The geopolitical future

In what direction(s) will geopolitical science be heading the coming decades?

While predictions can be dangerous (and have become the stock-and-trade of a certain kind of geopolitical punditry), I can offer some aspirations for the field.

Methodologically, I would really like to see a much more concerted effort among geopolitical scholar to engage with, on one hand, ‘the ethnographic’ and even ‘the anthropological’ and, on the other, quantitative approaches—but also to explore how these might be productively brought into conversation. This aspiration reflects my real admiration for the work of both Nick Megoran and John O’Loughlin.

Which geopolitical subject has been too little in the spotlight and needs further research?

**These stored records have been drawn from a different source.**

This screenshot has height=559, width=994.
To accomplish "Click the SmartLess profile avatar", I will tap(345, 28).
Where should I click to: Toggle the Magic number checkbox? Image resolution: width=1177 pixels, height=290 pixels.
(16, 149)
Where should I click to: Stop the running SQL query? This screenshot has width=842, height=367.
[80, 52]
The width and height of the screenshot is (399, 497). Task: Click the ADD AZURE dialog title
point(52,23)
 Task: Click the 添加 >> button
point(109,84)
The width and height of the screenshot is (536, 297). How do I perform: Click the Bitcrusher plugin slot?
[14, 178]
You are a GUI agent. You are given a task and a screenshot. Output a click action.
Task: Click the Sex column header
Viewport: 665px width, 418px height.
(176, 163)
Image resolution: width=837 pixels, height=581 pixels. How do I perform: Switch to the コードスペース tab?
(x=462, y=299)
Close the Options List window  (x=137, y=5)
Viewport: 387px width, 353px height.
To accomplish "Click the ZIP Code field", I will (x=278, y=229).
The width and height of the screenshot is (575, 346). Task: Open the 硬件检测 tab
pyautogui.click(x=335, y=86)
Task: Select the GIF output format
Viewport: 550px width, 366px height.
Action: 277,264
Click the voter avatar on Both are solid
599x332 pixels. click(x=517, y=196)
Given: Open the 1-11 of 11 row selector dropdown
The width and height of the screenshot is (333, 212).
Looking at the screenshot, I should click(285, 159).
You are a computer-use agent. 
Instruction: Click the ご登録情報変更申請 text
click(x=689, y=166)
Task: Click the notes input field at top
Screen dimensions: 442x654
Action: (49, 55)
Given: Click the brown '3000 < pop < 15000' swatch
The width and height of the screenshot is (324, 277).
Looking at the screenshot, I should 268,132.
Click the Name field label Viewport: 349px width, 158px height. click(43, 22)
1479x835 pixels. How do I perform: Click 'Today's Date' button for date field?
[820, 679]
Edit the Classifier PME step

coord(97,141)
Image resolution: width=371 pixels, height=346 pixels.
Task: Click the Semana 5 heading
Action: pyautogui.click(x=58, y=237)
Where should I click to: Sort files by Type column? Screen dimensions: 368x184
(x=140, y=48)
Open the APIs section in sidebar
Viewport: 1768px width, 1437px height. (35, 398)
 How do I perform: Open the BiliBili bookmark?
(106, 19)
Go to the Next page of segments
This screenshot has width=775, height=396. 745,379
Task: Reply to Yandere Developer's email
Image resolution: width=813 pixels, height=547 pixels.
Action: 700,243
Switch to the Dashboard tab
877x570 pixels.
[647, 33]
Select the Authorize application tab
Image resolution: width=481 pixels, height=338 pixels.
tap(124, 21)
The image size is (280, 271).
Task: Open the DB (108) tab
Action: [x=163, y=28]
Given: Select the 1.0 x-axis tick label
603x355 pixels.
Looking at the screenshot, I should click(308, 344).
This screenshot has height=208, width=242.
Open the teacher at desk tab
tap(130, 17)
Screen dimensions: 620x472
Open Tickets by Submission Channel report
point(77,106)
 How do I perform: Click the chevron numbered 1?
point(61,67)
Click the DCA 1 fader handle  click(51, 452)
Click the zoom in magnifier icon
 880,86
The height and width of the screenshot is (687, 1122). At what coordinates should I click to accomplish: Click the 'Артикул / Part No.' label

Rather than a ‘subject’ per se, I think there is a pressing need for a greater appreciation of non-western and more ‘everyday’ approaches and perspectives in geopolitical scholarship. Nick Megoran has shown us one particular model in this regard through his work on the Uzbekistan-Kyrgyzstan Ferghana Valley boundary, but I think we must also do more to promote, and listen to, critical scholars from the global south.

What will be the largest geopolitical challenge for the world in the 21st century?

Goodness, a toughy to finish on—tough because there are several that come immediately to mind.

Climate change and its environmental implications is clearly going to continue to be an enormous, and intensifying, concern, particularly when coupled with growing resource scarcity in the post-peak era.

Another (and not unrelated) challenge will come from shifting patters of global power and responsibility, including of course the ‘rise of China’. How will the rising economic powers envision and perform their roles as global superpowers, how will they negotiate the challenges that we might try to anticipate, and those that we can’t?

Lastly, in an era of heightened mobilities, one challenge could come in form of disease and the possibility of pandemic.